Christoph Galle's introduction offers information on the only remaining manuscript of this work, on its author and the scribe of this manuscript who copied Heinrich Arnoldi's autograph, on the dating of the text, and on the few identifiable sources used (Bruno's Vita antiquior and biblical books). The reader also learns that the Chronica is only one of many works of Heinrich Arnoldi written down in the manuscript, the others being devotional texts.

It would have been interesting to read more about the relationship between these texts and the life of Bruno. Were these texts compiled in one volume just because they were written by the same author or was there a more specific, maybe spiritual intention in forming this group of texts? Galle assumes that the pieces were assembled to instruct the convent's novices but does not elaborate on this question. Moreover, Galle provides a short insight into the convent's history during the fifteenth century and reconstructs Bruno's life by drawing on various biographies and accounts of the history of the Carthusian order dating from the thirteenth to the seventeenth century.
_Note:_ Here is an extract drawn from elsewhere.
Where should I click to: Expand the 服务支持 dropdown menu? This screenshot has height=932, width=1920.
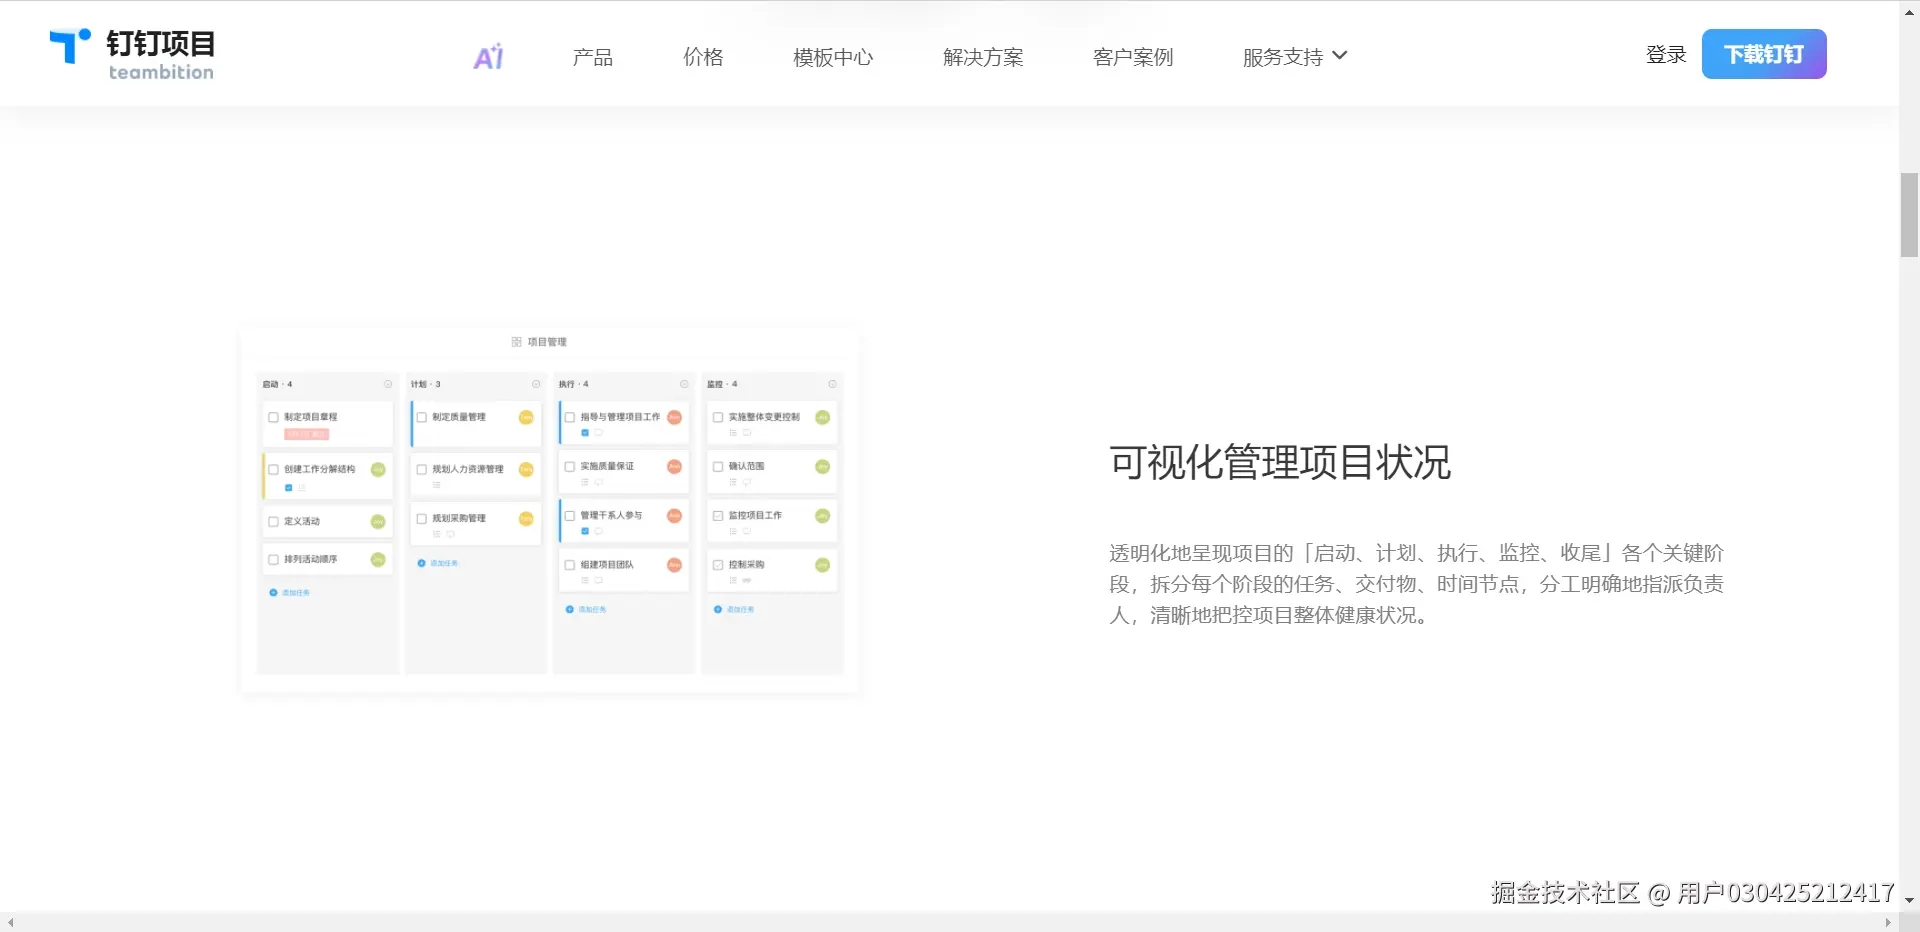(1293, 56)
In the chapter dealing with Bruno's biography, Galle also points out to which degree Heinrich Arnoldi's Chronica differs from other accounts with regard to historical detail. The last part of the introduction deals with the structure of Heinrich Arnoldi's Chronica, which is divided into two parts, one dealing with the life of Bruno, and the other, according to Galle, dealing with the history of the Carthusian order after Bruno's death. As Galle mentions other historical accounts of Bruno's life earlier in the chapter, one would have expected a few sentences about the originality of Heinrich Arnoldi's outline and on his strategic focus in comparison to the other accounts.

The next fifty-seven pages are dedicated to the edition and translation of the Chronica. In the first section, the focus is on Bruno's activities to establish the Carthusian order (40–73). The second section (73–95) deals with details of the history of the Carthusian order that can be connected to Bruno's deeds and his afterlife, especially with the process of canonization and the question of whether Bruno may be venerated as a saint even if he was not canonized. Readers expecting Heinrich Arnoldi to have gathered information on how the order was organized and who was responsible for the development after Bruno's death will be disappointed.

In the footnotes, Galle offers valuable information on unusual terms, on Heinrich Arnoldi's sources, and on historical contexts relevant for the Carthusian order. Broader contexts are only now and again explained. The fact that Heinrich Arnoldi assumes that Bruno had studied at a fully developed university with four faculties, for example, is passed over without comment. This may be misleading for younger readers who do not yet know that the institution Heinrich Arnoldi had in mind did not exist in the eleventh century. At the same time, this episode indicates that Heinrich Arnoldi was obviously more interested in situating Bruno in the intellectual and spiritual life of the fifteenth century than in reconstructing the historical contexts he lived in (Galle's comments on page 58 concerning Bruno's role in the bishopric of Reims reinforce this impression). Therefore, it would be helpful if this edition of Heinrich Arnoldi's life of Bruno of Cologne would attract attention within research on the réécriture of saints’ lives and its relevance for the spiritual life of monastic convents.